INFORMATION SUPPLIED:

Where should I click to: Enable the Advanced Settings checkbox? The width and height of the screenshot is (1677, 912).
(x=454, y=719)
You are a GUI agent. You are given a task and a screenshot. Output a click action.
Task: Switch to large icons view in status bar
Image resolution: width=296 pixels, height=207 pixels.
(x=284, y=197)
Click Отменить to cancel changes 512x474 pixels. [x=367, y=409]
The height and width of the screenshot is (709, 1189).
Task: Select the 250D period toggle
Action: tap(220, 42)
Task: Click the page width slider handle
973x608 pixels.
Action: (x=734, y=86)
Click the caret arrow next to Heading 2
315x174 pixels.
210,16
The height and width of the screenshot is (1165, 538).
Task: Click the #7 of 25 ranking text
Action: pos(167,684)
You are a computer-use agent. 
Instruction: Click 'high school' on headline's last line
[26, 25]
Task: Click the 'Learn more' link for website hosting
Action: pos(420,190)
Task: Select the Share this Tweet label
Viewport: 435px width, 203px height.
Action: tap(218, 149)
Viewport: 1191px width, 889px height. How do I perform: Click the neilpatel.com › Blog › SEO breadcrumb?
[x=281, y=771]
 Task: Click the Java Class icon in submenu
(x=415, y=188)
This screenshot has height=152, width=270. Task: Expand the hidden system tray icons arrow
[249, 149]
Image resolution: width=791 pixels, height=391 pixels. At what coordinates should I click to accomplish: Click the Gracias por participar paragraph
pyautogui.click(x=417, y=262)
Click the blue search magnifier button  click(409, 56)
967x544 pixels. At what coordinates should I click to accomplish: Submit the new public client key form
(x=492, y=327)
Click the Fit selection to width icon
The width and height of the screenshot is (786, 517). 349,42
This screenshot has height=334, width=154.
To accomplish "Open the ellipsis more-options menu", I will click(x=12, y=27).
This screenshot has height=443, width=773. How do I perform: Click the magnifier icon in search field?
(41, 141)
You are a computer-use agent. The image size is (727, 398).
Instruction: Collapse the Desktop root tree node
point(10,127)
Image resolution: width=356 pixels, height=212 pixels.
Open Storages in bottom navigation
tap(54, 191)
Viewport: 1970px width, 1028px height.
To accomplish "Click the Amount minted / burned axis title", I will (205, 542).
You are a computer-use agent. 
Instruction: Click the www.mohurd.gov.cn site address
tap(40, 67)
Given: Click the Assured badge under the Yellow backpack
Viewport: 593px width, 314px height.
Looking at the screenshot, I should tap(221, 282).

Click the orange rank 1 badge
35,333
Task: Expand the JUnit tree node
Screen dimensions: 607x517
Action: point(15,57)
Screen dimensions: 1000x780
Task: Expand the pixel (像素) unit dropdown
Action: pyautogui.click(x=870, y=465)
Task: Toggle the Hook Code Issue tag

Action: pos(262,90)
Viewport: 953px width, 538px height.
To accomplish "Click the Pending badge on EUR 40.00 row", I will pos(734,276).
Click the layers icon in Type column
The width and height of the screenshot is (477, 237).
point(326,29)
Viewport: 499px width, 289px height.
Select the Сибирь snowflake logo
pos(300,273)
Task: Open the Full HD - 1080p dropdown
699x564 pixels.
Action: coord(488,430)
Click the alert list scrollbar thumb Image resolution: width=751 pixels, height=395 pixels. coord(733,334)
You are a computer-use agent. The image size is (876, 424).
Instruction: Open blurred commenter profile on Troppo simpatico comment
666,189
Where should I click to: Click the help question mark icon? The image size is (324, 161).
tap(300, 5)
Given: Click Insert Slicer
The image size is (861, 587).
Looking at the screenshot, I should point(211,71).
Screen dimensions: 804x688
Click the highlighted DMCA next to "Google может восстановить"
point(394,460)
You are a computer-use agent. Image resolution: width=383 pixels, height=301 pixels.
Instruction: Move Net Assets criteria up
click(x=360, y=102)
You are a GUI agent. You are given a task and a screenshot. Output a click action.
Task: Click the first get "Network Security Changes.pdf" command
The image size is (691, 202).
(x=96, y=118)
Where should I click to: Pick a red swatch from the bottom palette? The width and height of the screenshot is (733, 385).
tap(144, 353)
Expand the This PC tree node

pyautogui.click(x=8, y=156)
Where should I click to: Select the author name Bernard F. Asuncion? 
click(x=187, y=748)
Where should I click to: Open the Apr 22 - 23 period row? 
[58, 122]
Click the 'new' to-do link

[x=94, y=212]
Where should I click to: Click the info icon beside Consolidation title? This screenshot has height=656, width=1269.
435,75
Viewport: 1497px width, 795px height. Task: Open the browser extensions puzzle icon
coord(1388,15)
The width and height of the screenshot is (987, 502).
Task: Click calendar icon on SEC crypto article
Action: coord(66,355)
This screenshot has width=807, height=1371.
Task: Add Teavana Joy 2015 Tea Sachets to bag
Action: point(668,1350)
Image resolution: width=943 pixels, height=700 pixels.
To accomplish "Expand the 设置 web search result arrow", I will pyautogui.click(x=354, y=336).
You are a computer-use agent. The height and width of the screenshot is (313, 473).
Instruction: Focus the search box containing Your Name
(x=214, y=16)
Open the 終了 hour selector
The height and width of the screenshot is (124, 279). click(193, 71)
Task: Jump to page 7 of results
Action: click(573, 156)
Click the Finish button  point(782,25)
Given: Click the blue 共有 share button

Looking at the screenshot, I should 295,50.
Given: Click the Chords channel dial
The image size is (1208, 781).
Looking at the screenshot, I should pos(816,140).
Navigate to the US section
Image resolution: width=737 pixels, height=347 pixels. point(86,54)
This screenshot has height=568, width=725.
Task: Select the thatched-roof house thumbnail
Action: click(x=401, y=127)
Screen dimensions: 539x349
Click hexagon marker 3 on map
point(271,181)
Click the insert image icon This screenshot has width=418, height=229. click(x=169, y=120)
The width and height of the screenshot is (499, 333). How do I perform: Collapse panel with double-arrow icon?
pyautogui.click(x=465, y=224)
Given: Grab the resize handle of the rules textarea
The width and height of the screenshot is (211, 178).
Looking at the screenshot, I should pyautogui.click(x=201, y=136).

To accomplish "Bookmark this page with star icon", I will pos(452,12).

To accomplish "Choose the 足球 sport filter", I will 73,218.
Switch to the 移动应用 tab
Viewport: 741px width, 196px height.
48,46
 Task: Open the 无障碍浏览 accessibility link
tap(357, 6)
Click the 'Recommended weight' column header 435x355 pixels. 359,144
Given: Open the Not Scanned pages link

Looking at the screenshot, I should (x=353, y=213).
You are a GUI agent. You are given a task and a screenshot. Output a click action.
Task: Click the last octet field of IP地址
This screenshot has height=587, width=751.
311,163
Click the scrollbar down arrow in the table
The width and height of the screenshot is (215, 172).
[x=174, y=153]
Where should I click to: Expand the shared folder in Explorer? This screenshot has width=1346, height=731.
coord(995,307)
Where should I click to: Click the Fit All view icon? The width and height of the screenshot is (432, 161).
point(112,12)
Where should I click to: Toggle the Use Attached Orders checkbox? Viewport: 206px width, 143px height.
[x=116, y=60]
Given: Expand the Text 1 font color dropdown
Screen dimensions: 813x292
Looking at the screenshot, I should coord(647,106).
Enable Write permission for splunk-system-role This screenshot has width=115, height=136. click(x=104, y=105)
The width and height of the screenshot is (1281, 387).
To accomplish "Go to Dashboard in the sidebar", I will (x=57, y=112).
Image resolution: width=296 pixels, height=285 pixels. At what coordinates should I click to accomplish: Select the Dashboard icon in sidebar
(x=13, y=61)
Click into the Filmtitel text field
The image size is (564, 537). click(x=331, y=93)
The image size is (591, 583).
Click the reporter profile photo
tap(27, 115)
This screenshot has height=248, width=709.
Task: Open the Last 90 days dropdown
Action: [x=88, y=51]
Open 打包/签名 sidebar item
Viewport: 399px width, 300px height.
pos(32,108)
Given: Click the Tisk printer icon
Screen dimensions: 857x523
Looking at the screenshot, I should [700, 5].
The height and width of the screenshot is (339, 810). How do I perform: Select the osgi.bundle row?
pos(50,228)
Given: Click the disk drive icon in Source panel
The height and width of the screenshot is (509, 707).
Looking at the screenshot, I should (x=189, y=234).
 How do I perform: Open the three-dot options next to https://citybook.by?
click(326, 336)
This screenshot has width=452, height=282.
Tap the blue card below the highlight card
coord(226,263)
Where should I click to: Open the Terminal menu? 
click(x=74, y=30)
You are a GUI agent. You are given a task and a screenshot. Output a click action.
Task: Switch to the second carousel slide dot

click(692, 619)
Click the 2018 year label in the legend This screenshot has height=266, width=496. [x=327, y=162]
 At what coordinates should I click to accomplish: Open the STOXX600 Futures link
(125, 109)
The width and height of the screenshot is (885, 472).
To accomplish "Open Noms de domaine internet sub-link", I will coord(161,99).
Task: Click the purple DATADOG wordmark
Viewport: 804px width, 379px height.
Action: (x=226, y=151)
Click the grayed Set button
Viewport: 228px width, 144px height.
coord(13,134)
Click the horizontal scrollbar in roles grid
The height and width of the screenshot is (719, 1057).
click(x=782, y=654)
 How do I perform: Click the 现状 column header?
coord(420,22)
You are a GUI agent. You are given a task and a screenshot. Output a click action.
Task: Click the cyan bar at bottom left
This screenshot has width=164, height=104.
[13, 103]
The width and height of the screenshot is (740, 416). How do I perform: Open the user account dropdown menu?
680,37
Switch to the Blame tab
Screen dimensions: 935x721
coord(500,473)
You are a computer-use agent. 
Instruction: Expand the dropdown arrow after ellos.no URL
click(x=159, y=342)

WHAT THE TASK REQUIRES: Please restate only the opening stretch of the records above: every line from the first through the one containing "Task: Click the page width slider handle", exactly as written.

WRITTEN RESPONSE:
Where should I click to: Enable the Advanced Settings checkbox? The width and height of the screenshot is (1677, 912).
(x=454, y=719)
You are a GUI agent. You are given a task and a screenshot. Output a click action.
Task: Switch to large icons view in status bar
Image resolution: width=296 pixels, height=207 pixels.
(x=284, y=197)
Click Отменить to cancel changes 512x474 pixels. [x=367, y=409]
The height and width of the screenshot is (709, 1189).
Task: Select the 250D period toggle
Action: tap(220, 42)
Task: Click the page width slider handle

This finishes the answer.